The Mudcat Café TM
Thread #92503   Message #1768542
Posted By: JohnInKansas
25-Jun-06 - 04:32 AM
Thread Name: Tech: How fast does a CD spin?
Subject: RE: Tech: How fast does a CD spin?
Although it's a bit higher than redline on a typical Honda tach, 24,000 is not really an extraordinary speed for small rotating machines. It is in about the right range for the separator disks in a DeLaval cream separator used on many farms in the early 1900s. They seldom exploded.

24,000 RPM is also "synchronous speed" for a (single pole) electric motor operating on 400 Hz AC power, which is quite common in aircraft, so quite a few electric motors/generators/hydraulic pumps operate at that speed, Some of those are big enough to explode impressively... but don't often do so.
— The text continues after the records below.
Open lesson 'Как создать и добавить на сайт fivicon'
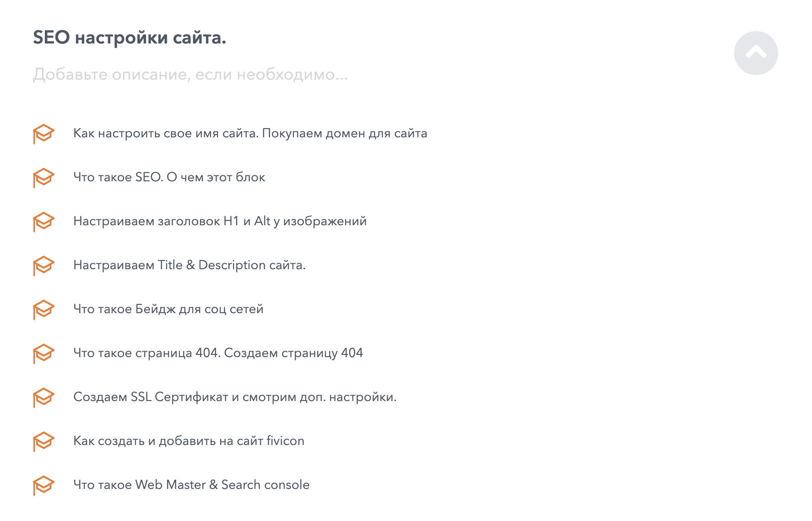 189,441
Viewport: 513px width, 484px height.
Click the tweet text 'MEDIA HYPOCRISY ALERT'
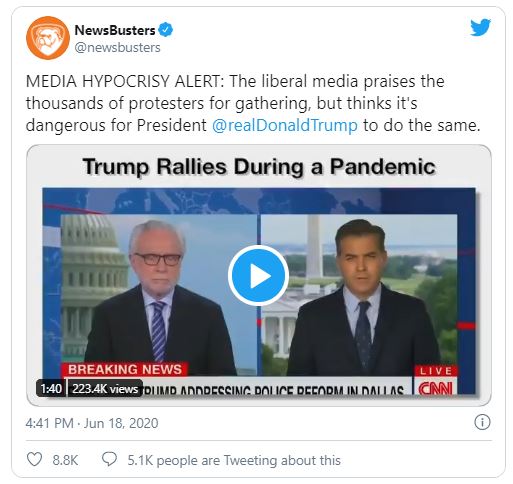coord(123,82)
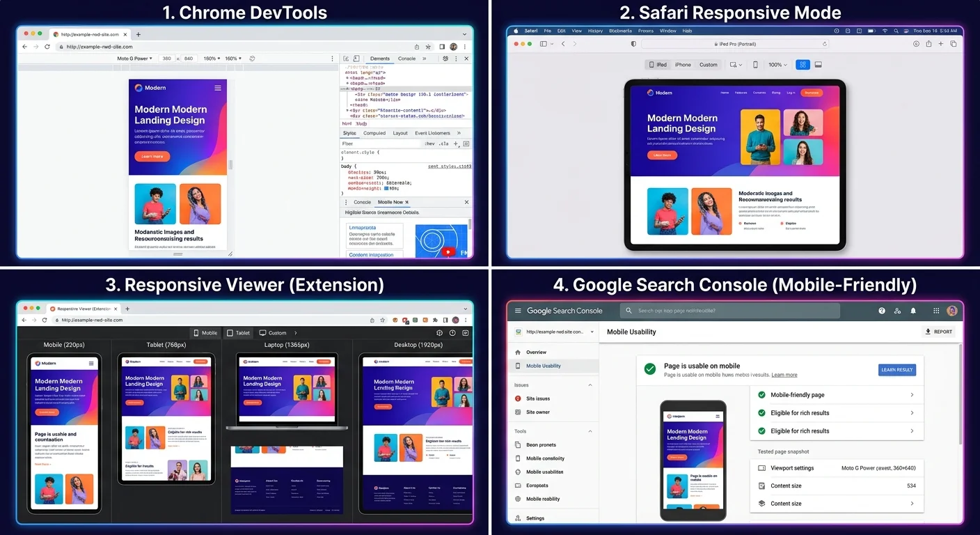Open the 100% zoom dropdown in Safari
Image resolution: width=980 pixels, height=535 pixels.
tap(777, 65)
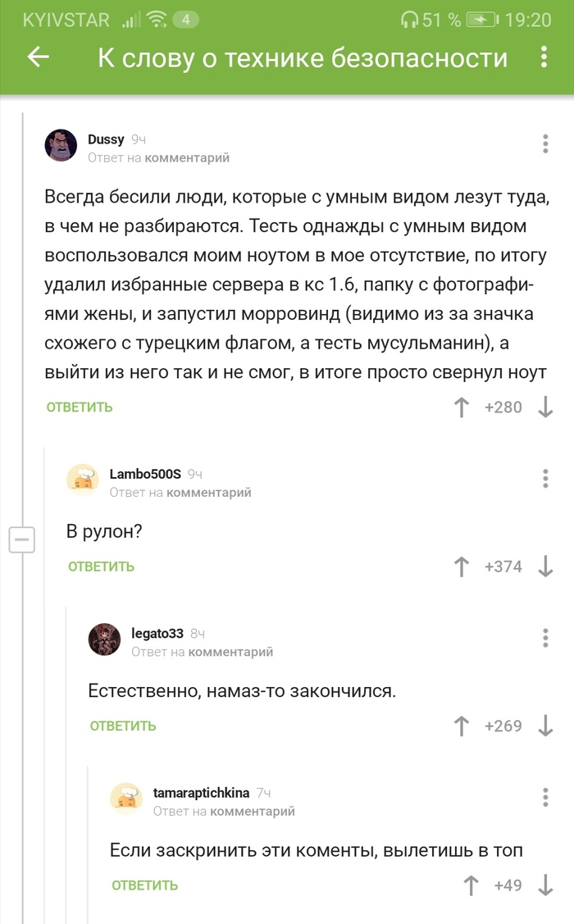Upvote legato33's comment
Image resolution: width=574 pixels, height=924 pixels.
pyautogui.click(x=462, y=726)
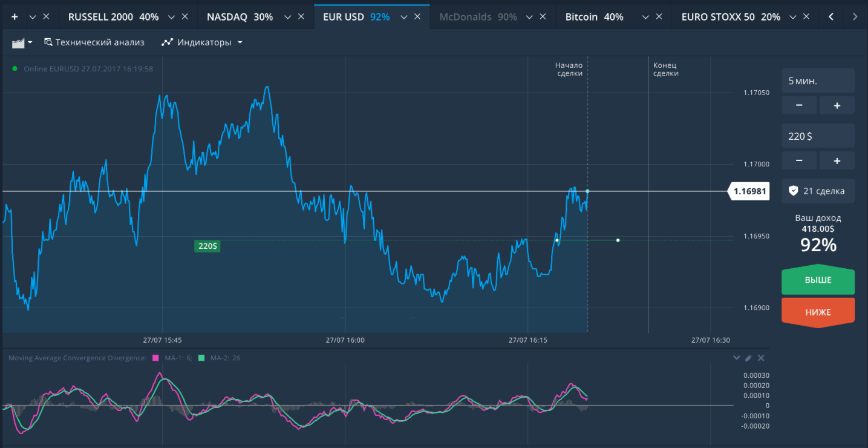Click the pink MA-1 color swatch

[155, 358]
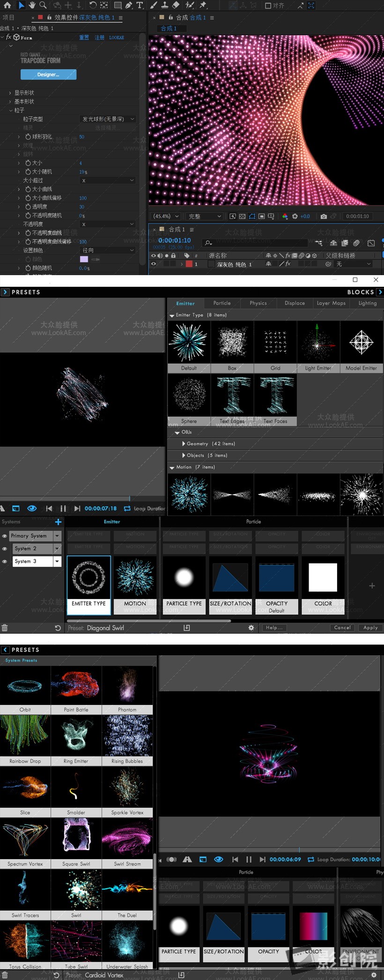
Task: Delete system using trash icon
Action: [5, 628]
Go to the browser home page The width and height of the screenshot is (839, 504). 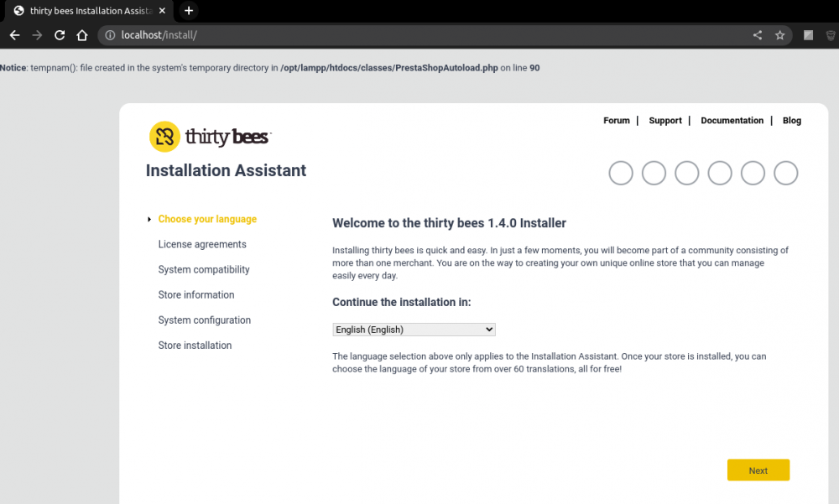click(82, 35)
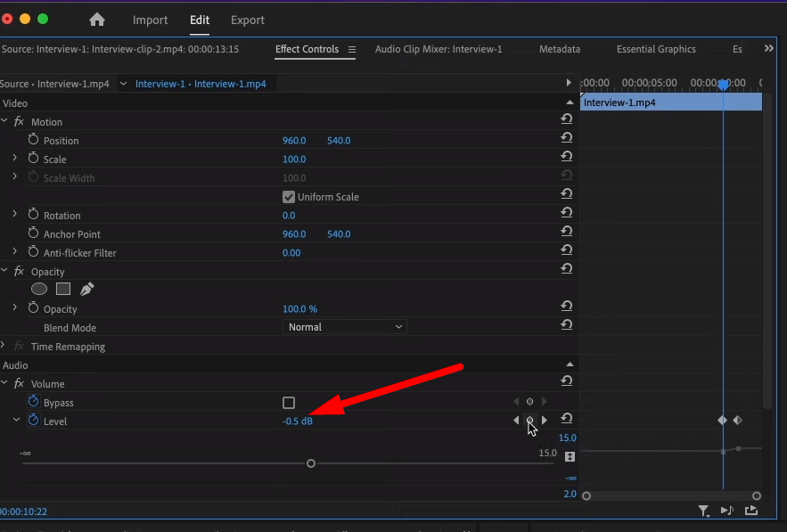Uncheck the Uniform Scale checkbox
Screen dimensions: 787x532
287,197
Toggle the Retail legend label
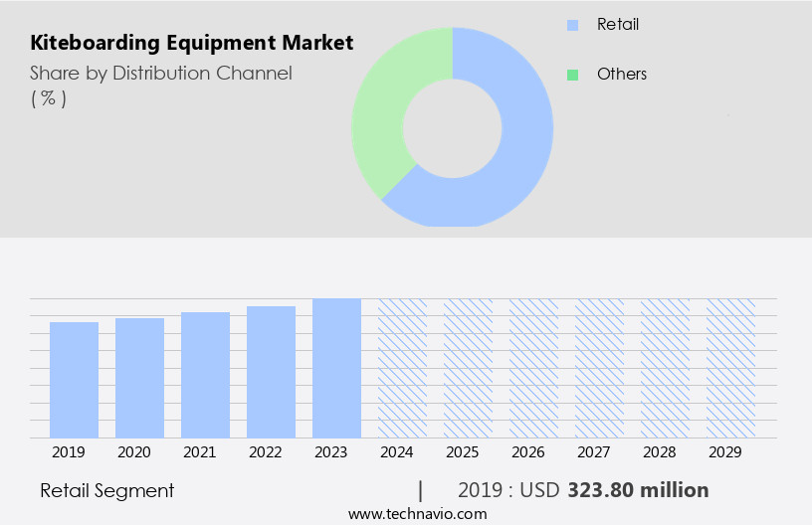The width and height of the screenshot is (812, 525). pyautogui.click(x=617, y=25)
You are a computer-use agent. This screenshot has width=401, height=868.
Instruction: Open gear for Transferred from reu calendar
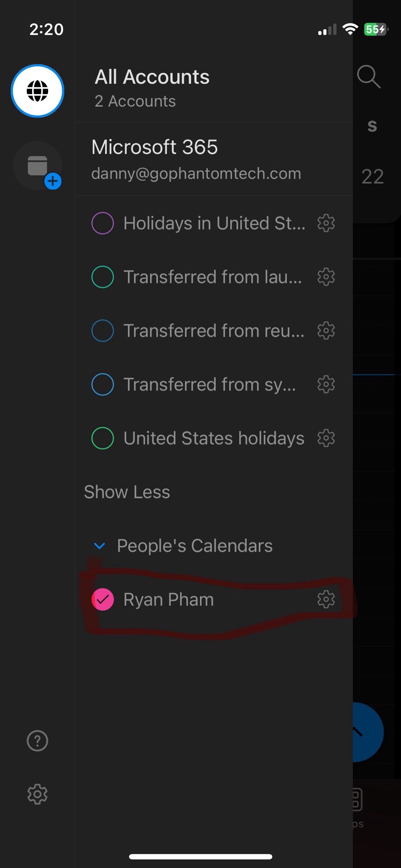point(326,331)
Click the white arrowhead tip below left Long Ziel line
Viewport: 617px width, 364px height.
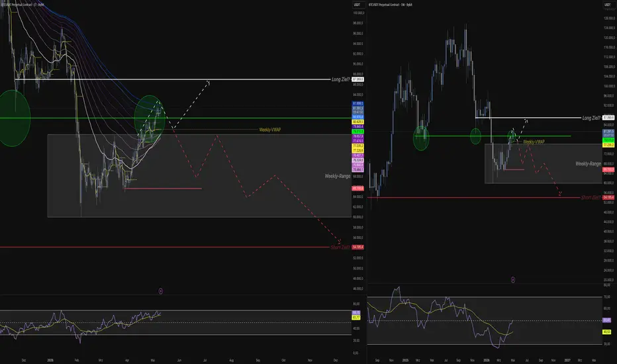(x=209, y=81)
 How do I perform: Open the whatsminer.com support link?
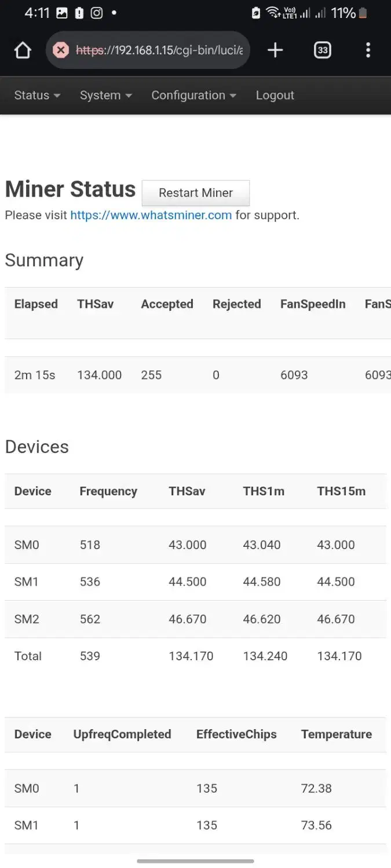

I don't have detailed specs at hand, but one thing to be noted is that there are differences in methods used by various CD drive makers. My impression is that most of them claim to use a "constant linear speed" in one form or another. Rumor is that some early model CD drives used constant rotation speed, and there may still be a few of this kind around.

The CD has to spin at a very consistent and stable speed in order to be read accurately, but that speed doesn't have to be exactly at "playback speed." The disk could be spun up to some lower speed to stuff memory buffers with the bits before the play starts, and as long as reading the track finishes before the buffers are emptied the music will be continuous. Since the bit density (bits per revolution) is lowest at the start of the CD, at the inner track, the buffer stuffing can get a pretty good head start without too noticeable a delay, even if it doesn't spin at the ~500 RPM needed for "real time" data transfer. The controller can hold back on the start of playing a subsequent track until there's enough in the buffer to get to the end of that track, so in a cheap playback drive, the track delay (dead time between tracks) may be slightly longer than theoretically was "recorded silence."

As play progresses to the outer areas of the CD, buffering can also be used to read stuff into the buffer at whatever bit rate the CD produces at that radius, with the buffer output regulated to the rate needed for the playback. This means that it is not necessary to have a different rotation speed at every radius where data must be read, and I've seen descriptions of "stepped speed" drives (advertised as constant linear speed) in which as few as 4 or 5 rotation speeds were used, with each speed used to read a "zone" on the CD, using the data buffer to provide constant bit-rate-out while the bit-rate-into the buffer varies somewhat across the zone.

The "innards" of drives are considered proprietary by the manufacturers, so they don't give out a lot of info on exactly how things work inside a given drive. As long as the signal at the connector meets the specs, it's a good drive and you're not supposed to need to worry about what's going on inside.

But they do definitely spin a bit faster than 78 RPM, even at 1X playback speed.